Cell structure discovery advances understanding of cancer development
Researchers have discovered a structure which could help us understand why some cancers develop. For the first time a structure called 'the mesh' has been identified which can hold together cells. This discovery, which has been published in journal eLife, changes our understanding of the cell's internal scaffolding.
This also has implications for researchers' understanding of cancer cells as the mesh is partly made of a protein which is found to change in certain cancers, such as those of the breast and bladder.
The finding was made by a team led by Dr Stephen Royle, associate professor and senior Cancer Research UK Fellow at the division of biomedical cell biology at Warwick Medical School. Dr Royle said: "As a cell biologist you dream of finding a new structure in cells but it's so unlikely. Scientists have been looking at cells since the 17th Century and so to find something that no-one has seen before is amazing."
Researchers at the University's Warwick Medical School made the discovery by accident while looking at gaps between microtubules which are part of the cells' 'internal skeleton'. In dividing cells, these gaps are incredibly small at just 25 nanometres wide, 3,000 times thinner than a human hair.
One of Dr Royle's PhD students was examining structures called mitotic spindles in dividing cells using a technique called tomography which is like a hospital CAT scan but on a much smaller scale. This meant that they could see the structure which they later named the mesh.

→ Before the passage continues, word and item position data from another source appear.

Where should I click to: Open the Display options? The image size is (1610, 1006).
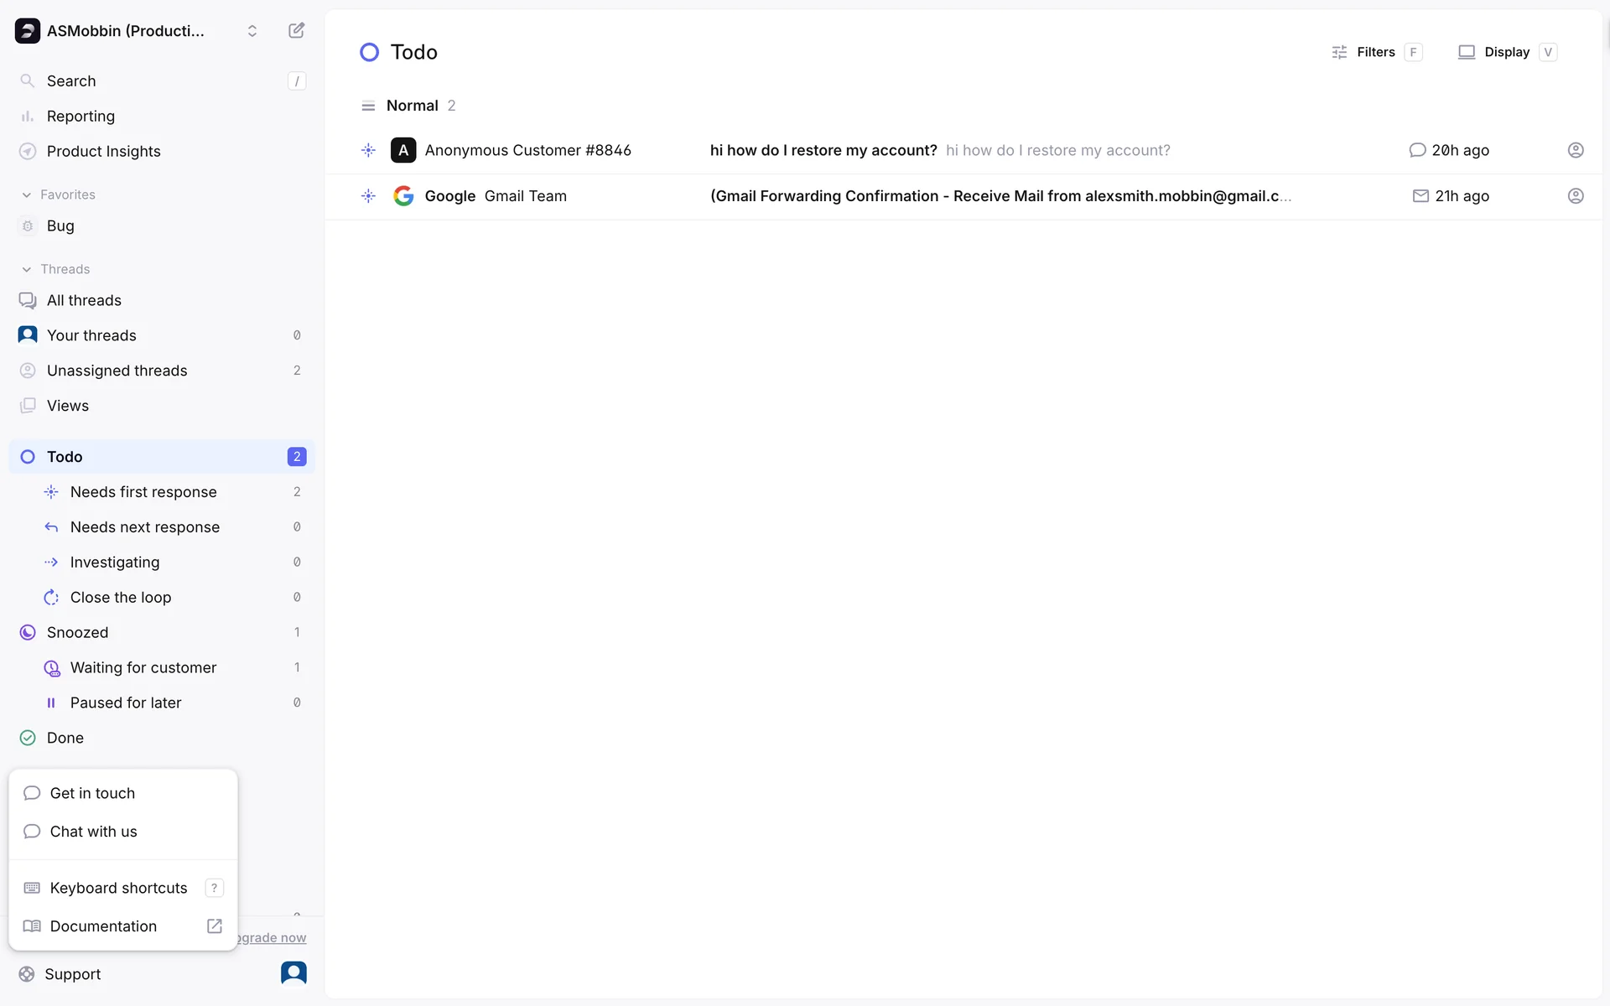tap(1506, 52)
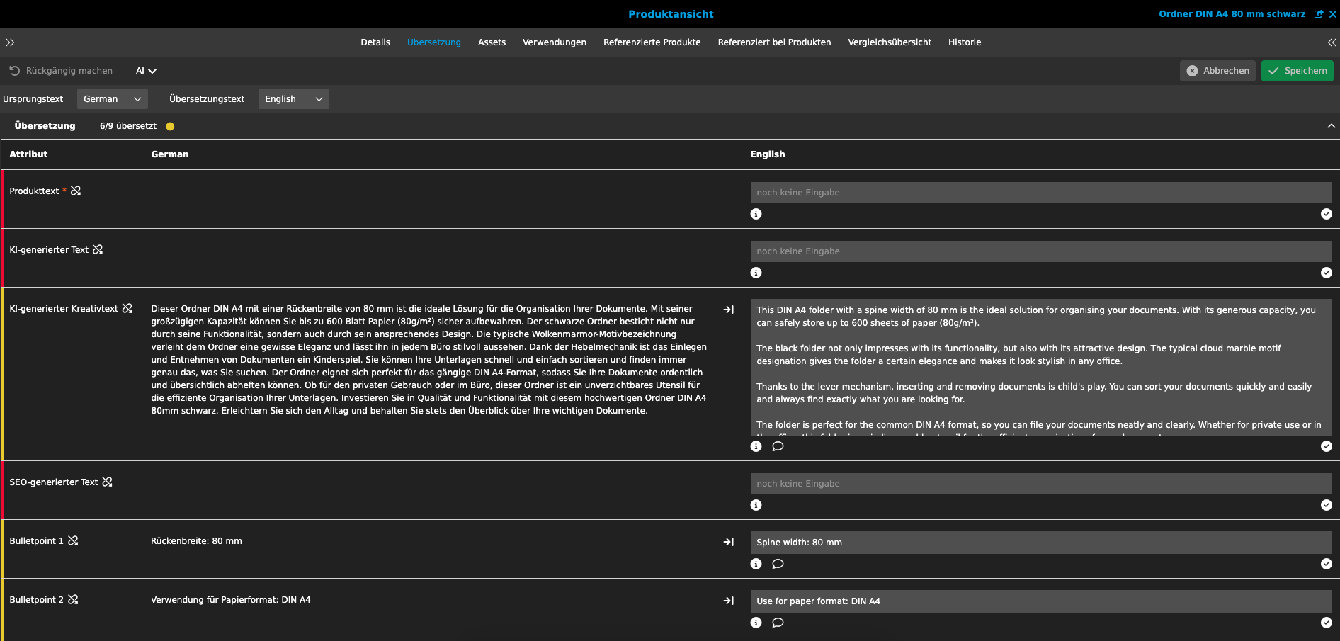Switch to the Referenzierte Produkte tab
The image size is (1340, 641).
[652, 42]
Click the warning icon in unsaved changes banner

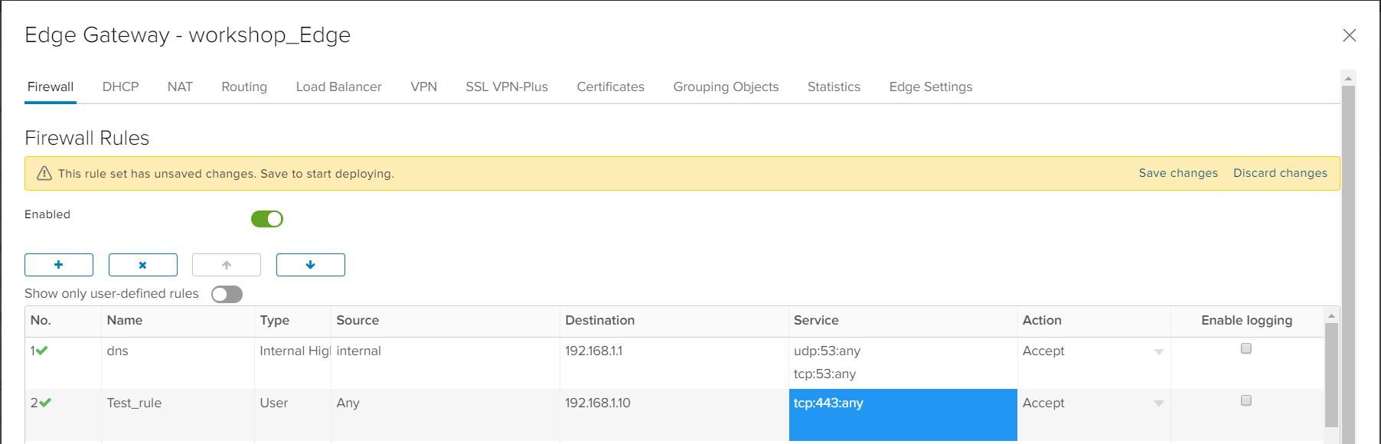click(x=44, y=173)
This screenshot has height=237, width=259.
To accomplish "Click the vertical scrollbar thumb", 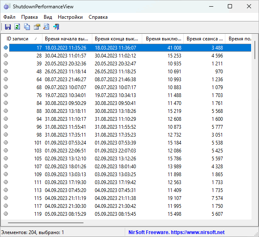I will click(254, 50).
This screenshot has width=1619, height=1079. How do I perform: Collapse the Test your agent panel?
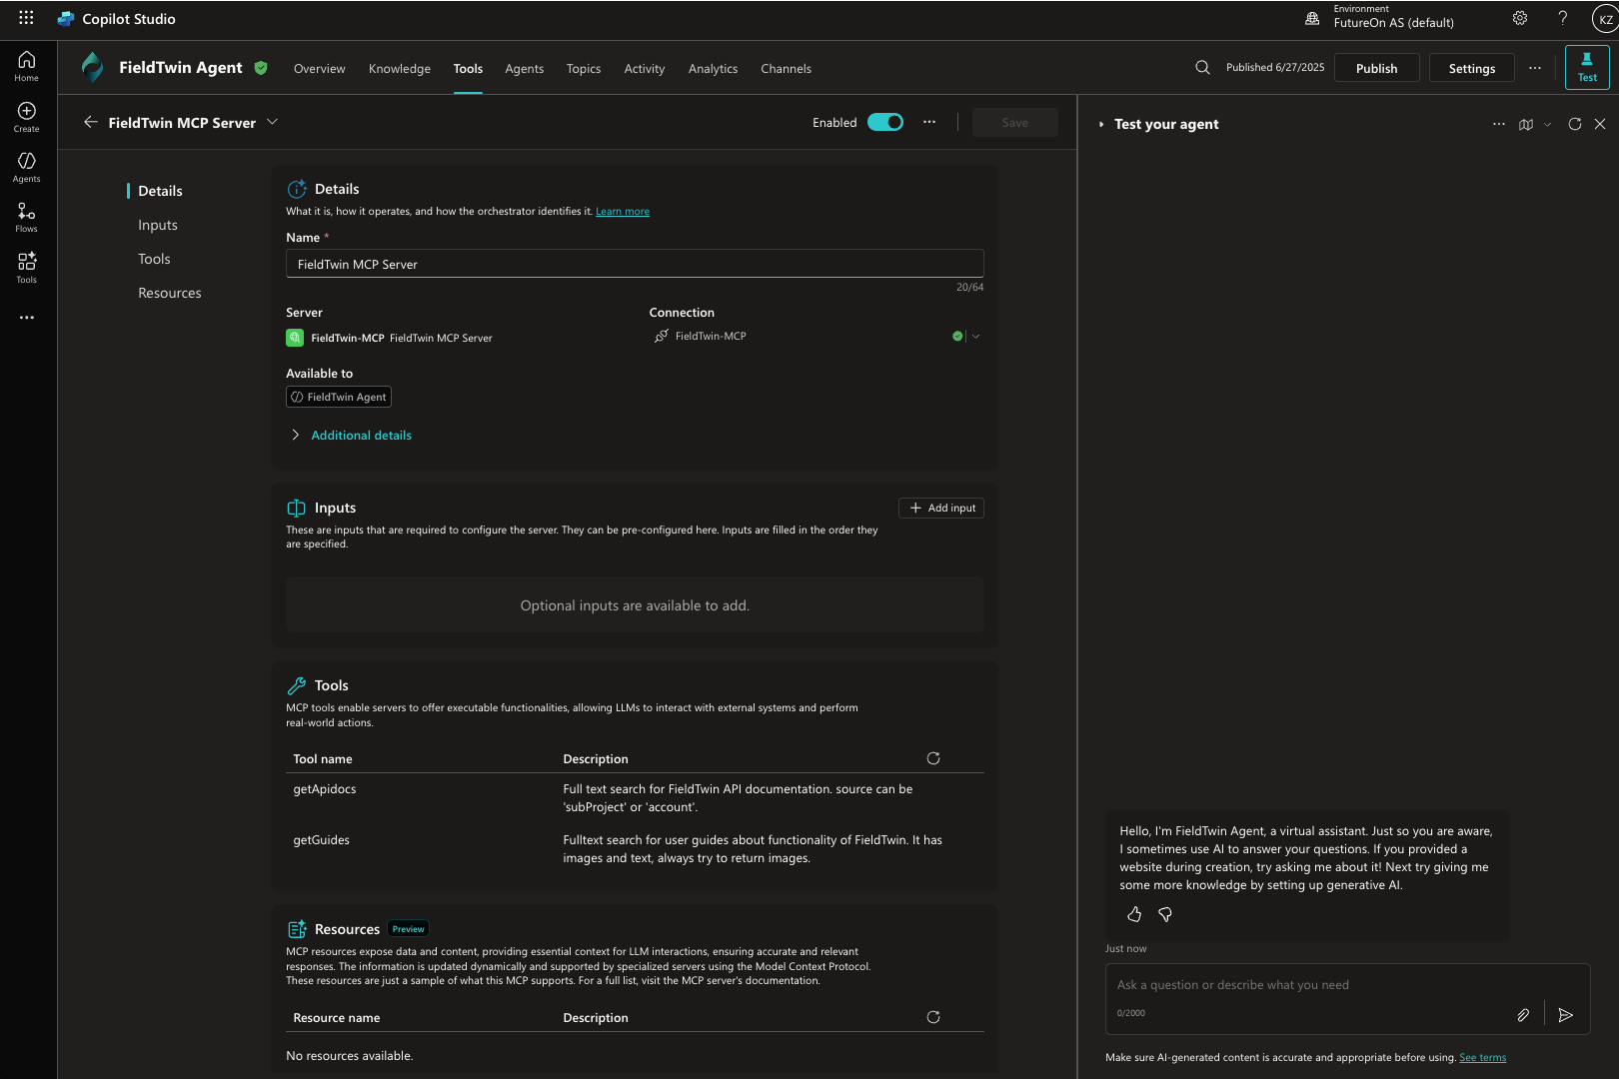pos(1101,125)
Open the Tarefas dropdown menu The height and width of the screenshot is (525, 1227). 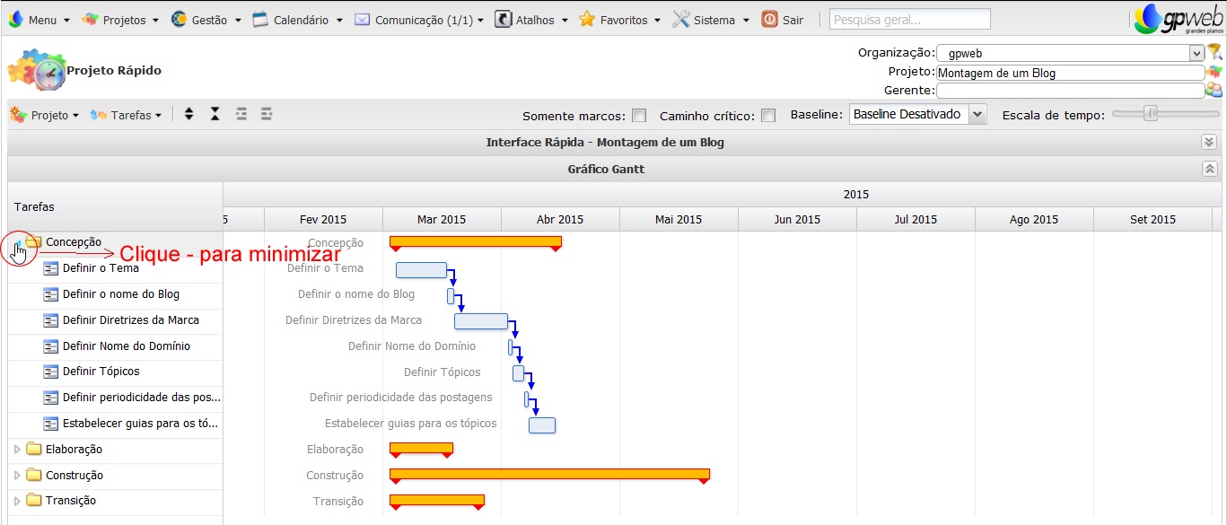tap(126, 114)
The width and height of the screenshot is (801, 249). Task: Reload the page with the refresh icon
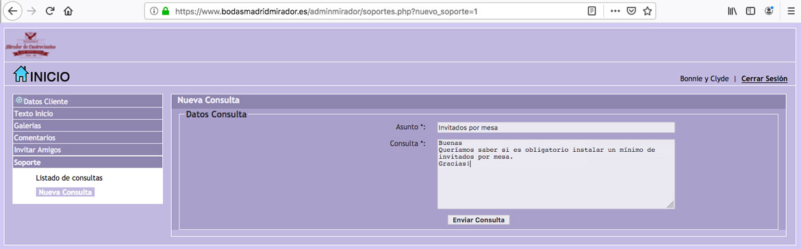(x=49, y=11)
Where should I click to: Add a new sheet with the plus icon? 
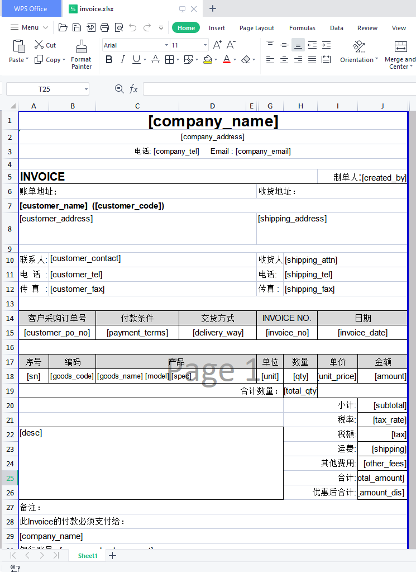113,555
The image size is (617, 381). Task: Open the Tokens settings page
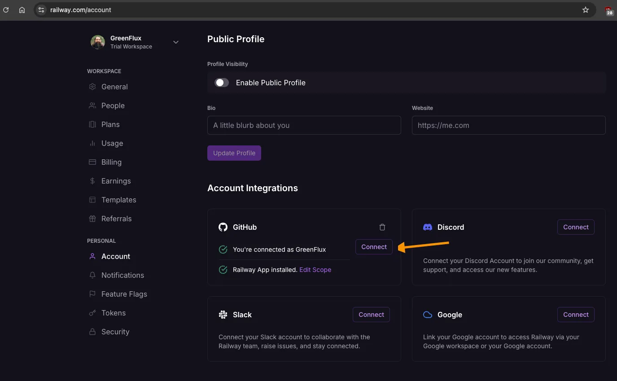pyautogui.click(x=113, y=313)
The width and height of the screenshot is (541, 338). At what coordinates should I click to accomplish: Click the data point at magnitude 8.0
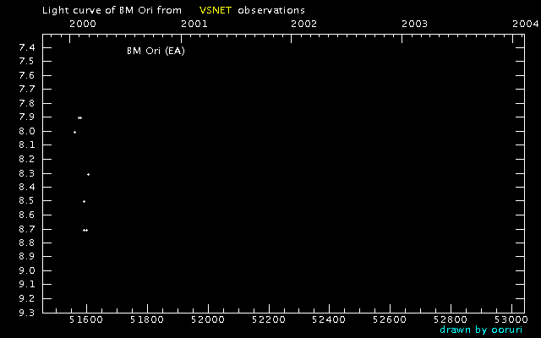74,132
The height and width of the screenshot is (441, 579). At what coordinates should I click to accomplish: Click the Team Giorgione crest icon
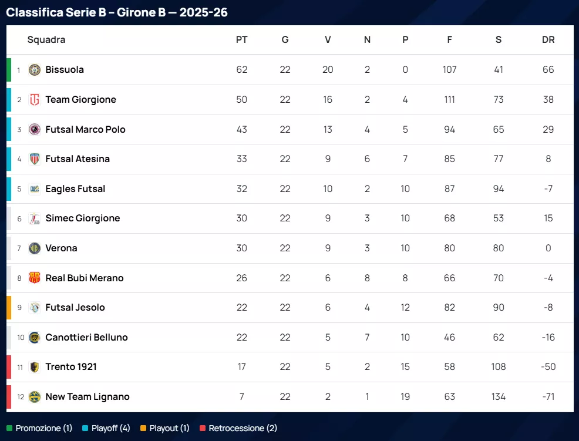point(35,100)
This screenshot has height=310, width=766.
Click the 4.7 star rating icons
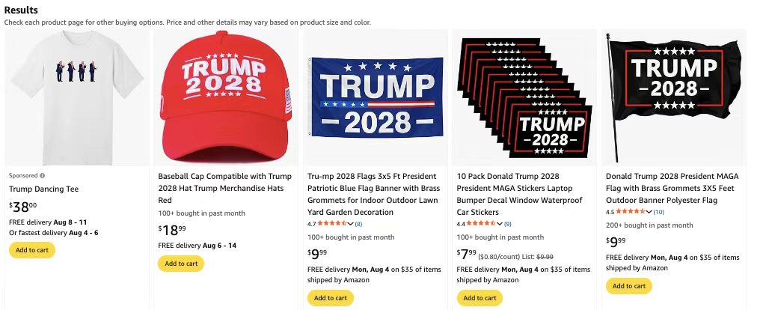[x=332, y=223]
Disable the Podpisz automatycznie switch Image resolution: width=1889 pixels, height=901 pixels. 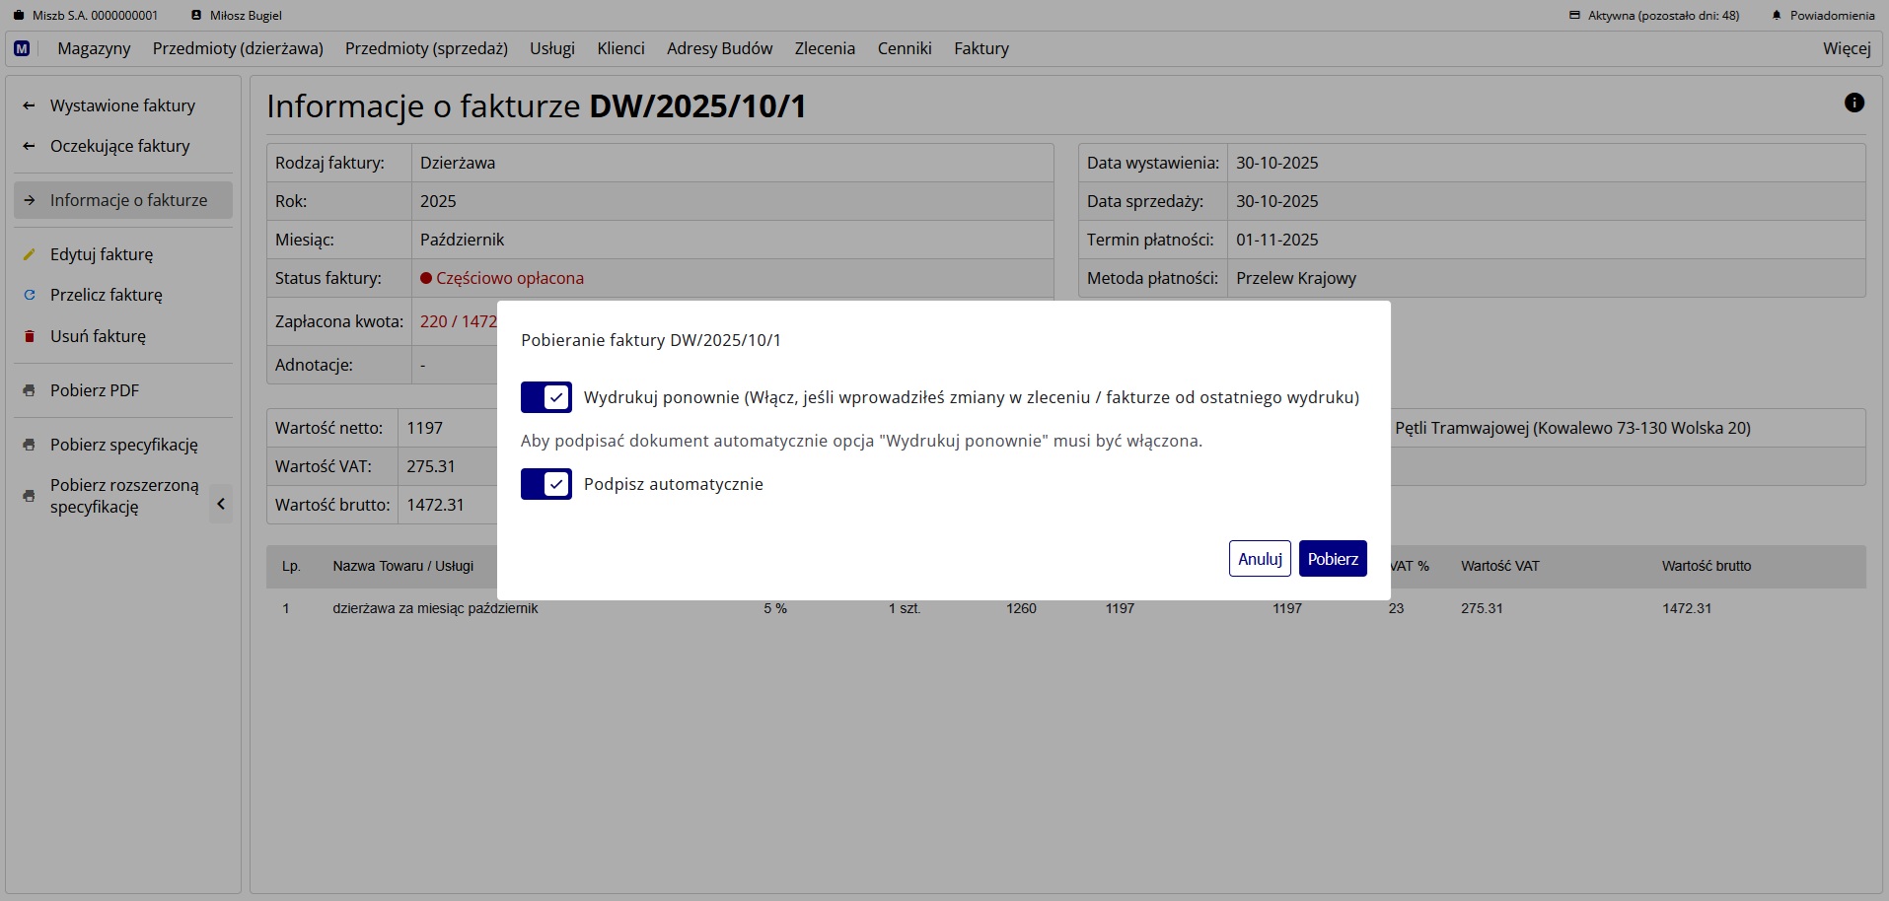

Mitotic spindles are the cell's way of making sure that when they divide each new cell has a complete genome. Mitotic spindles are made of microtubules and the mesh holds the microtubules together, providing support. While "inter-microtubule bridges" in the mitotic spindle had been seen before, the researchers were the first to view the mesh.
The study received funding and support from Cancer Research UK and North West Cancer Research. Dr Royle said: "We had been looking in 2D and this gave the impression that 'bridges' linked microtubules together. This had been known since the 1970s. All of a sudden, tilting the fibre in 3D showed us that the bridges were not single struts at all but a web-like structure linking all the microtubules together."